O presidente e a primeira-dama da Venezuela também enfrentam acusações de colaboração com organizações criminosas classificadas como "terroristas" nos EUA, incluindo cartéis mexicanos. Essas e outras acusações acarretam penas que variam de 20 anos à prisão perpétua.

A gravíssima agressão militar

  • Os Estados Unidos atacaram a Venezuela no último sábado (3), orquestrando uma operação que, segundo o governo venezuelano, atingiu a capital, Caracas, e os estados de MirandaLa Guaira e Aragua, deixando vítimas fatais militares e civis. Caracas classificou a operação como uma "gravíssima agressão militar".

  • O governo da Venezuela denunciou o ataque como uma "violação flagrante" da Carta das Nações Unidas, que consagra o respeito à soberania, a igualdade jurídica dos Estados e a proibição do uso da força. Caracas enfatizou que não há provas que liguem Maduro ao narcotráfico e alertou que o único interesse dos EUA é o petróleo venezuelano — justificativa confirmada por Trump, que anunciou que seu governo está "no comando" da Venezuela e que explorará o valioso recurso natural.
  • O presidente venezuelano e a primeira-dama, Cilia Flores, foram transferidos para os Estados Unidos e estão atualmente detidos em Nova York, à espera de julgamento por "conspiração narcoterrorista, conspiração para importar cocaína, posse de metralhadoras e dispositivos destrutivos, e conspiração para possuir metralhadoras e dispositivos destrutivos contra os Estados Unidos".

  • Diversos países ao redor do mundo, entre eles a Rússia, provocaram os Estados Unidos à libertação de Maduro e de sua esposa. Moscou repudiou o ataque e afirmou que a Venezuela deve ter o direito de decidir seu próprio destino sem qualquer tipo de intervenção externa.

  • Horas após o ataque contra a Venezuela, Trump advertiu que Cuba, México e Colômbia poderiam ser os próximos alvos de Washington.

  • Após a detenção do presidente Nicolás Maduro, qualificada pelas autoridades de Caracas como um "sequestro", o Tribunal Supremo de Justiça da Venezuela determinou que a vice-presidente Delcy Rodríguez assuma como presidente encarregada.
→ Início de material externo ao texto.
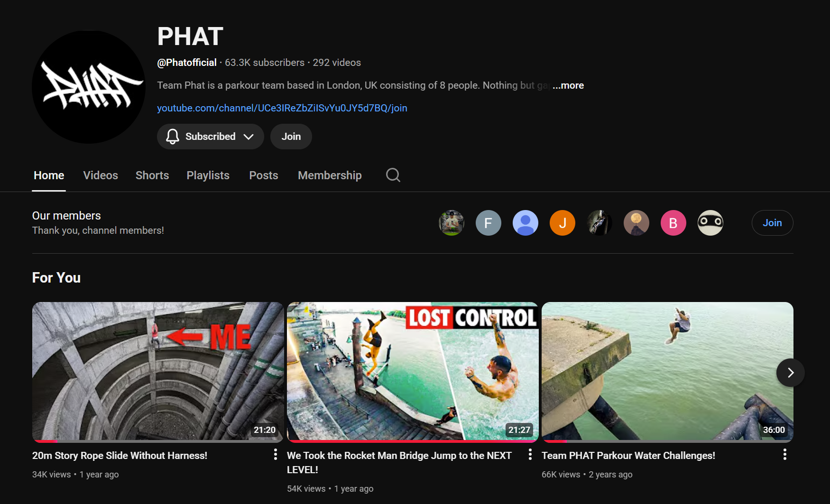This screenshot has height=504, width=830.
Task: Click the gray F member avatar
Action: (x=489, y=223)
  • A presidente encarregada da Venezuela, Delcy Rodríguezenviou uma mensagem "ao mundo e aos EUA", na qual reiterou a "vocação pela paz" de seu país, ressaltou a necessidade de respeitar o princípio da "não interferência". Ela destacou a necessidade de trabalhar com Washington "em uma agenda conjunta de cooperação voltada para o desenvolvimento compartilhado, no âmbito da legalidade internacional e que fortaleça uma coexistência comunitária duradoura".